In the thirty years since Francis Fukuyama declared that history had ‘ended’ with the decisive victory of Western liberal democracy over all other ideologies, his thesis has been mocked as facile, triumphalist or just plain wrong; but it has never quite gone away. This year it could even be said to be having a moment.

A new play by Jack Thorne called The End of History was staged this summer at the Royal Court. It begins in 1997 – ‘the moment before populism completely took over’, according to the director, John Tiffany – and features a middle-aged lefty couple trying to pass their idealism on to their millennial children. Ben Lerner’s forthcoming novel about the Trump era, The Topeka School, excavates end-of-millennium ‘political fantasy’: he is fascinated by the 1990s, he told the New Yorker, ‘and all the “end of history” narratives that were circulating at the time’.

Last month I took part in a conference at the University of Brighton entitled ‘After the End of History’. Scholars travelled from Brazil, Estonia and the Philippines to consider ‘where we are now; where we are heading; and where we should be heading’. Let it not be said that important questions are never asked in seminar rooms. One speaker admitted, however, that it may be too early to tell.

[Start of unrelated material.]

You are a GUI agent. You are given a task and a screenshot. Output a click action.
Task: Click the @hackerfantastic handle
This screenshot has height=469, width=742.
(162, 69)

The rise of right-wing populism has been taken as a sign that the end of history has ended, that the stable era of liberal democracy is over; but how stable was it ever, really? Leftist critics have long pointed out that Fukuyama’s talk of an apparently neutral ‘liberal democracy’ was actually a tendentious claim for the primacy of global capitalism. Alain Badiou’s 2012 book responding to the Arab Spring was called The Rebirth of History. And populist politicians, like their pragmatic predecessors, conceal their ideological motivations behind hard hats, hi-vis jackets and down-to-earth rhetoric about ‘what works’, ‘getting the job done’ and ‘listening to ordinary voters’.

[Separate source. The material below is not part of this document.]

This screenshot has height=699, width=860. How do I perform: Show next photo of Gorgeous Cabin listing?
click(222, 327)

Fukuyama has himself rowed back from his original idea. Last year he argued in Identity: The Demand for Dignity and the Politics of Resentment that the ‘desire for recognition’ – from al-Qaida to Black Lives Matter, from gay marriage to Brexit – destabilises the liberal order by privileging the demand for respect over mutual accommodation. Yet the splintering of class-based opposition into the claims of identity politics feels quite post-historical to me. For all the declarations that left and right are ‘obsolete’ poles, persistent economic injustice remains the most potent challenge to end-of-history flag-planting.

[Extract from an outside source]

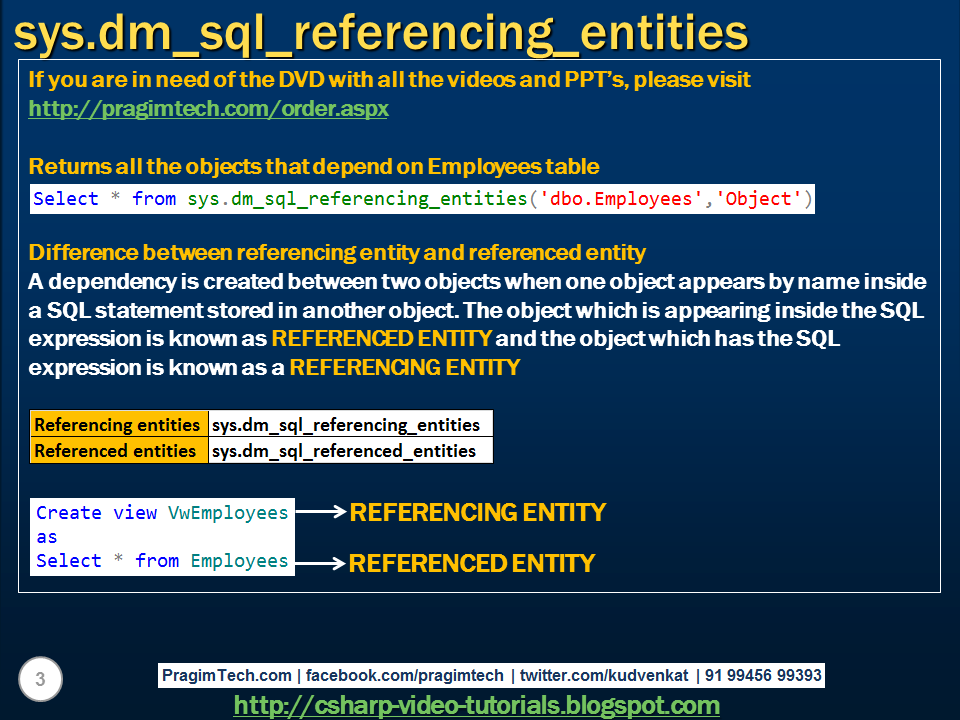Open the pragimtech.com/order.aspx link
Viewport: 960px width, 720px height.
click(x=208, y=108)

Fukuyama’s 1989 article contained notes of surprising melancholy. ‘The end of history will be a very sad time,’ he wrote. ‘The worldwide ideological struggle that called forth daring, courage, imagination and idealism will be replaced by economic calculation, the endless solving of technical problems, environmental concerns and the satisfaction of sophisticated consumer demands.’ For all the subsequent ridicule, Fukuyama’s original idea resonantly captures our era of fragmenting grand narratives and dissolving cultural movements. ‘In the post-historical period,’ he went on, ‘there will be neither art nor philosophy, just the perpetual caretaking of the museum of human history. I can feel in myself, and see in others around me, a powerful nostalgia for the time when history existed.’